Danny also tries to fund the kitchen by raising as much money as he can from extra projects like a tuck shop where he sells home made cookies and biscuits during breaks from lessons. He has already been able to redecorate the school canteen, put in new benches and also hopes to be able to serve food on slates as much as possible, as you might find in a restaurant.

His grandmother Peggy first instilled Danny’s passion for cooking in him. It was her creativity and the way and her enthusiasm for food that made him consider a career in the industry.

‘I knew from 13 exactly what I wanted to do,’ he said. My nanna was a cook at school and she taught me a lot.

‘She made cooking exciting and that’s exactly what I want to do here. I love being able to create something from nothing.’

While you won’t find chicken dippers on the menu, the school canteen isn’t totally devoid of treats. Chocolate is available but it is top quality. Chips are served but only once every two to three weeks.

His food has already gained approval from parents and, like any restaurant would, he wants to gain accolades for his and his colleagues work. He also hopes the model he is creating can be used at other schools. He does not plan to rest on his laurels.

‘My three to four year plan is to start growing our own stuff to use in the kitchen and then have a gardening club so the pupils can get involved with that too,’ said Danny. ‘In a year’s time I want to be entering school food awards.
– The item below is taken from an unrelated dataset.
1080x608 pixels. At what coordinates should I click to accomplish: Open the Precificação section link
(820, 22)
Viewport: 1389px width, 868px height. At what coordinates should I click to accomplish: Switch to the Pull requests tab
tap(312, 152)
The big one is the Food for Life award. I’m confident we can go all of the way for that.

‘We are trying to get the kids as passionate about food as we are. It seems to be working. They have put a lot of trust in me. They believe in what I’m doing. I have had a few kids that when I first started said they would never eat fruit and vegetables. Now they will eat carrots and peas. It might not sound like much but that feels like a real win.

‘We want to show the whole country what we are doing and how advanced school food can be. I tell people I want to be the best school in the country for our food. People laugh at me when I say that because they don’t think it’s possible. But they’re wrong.’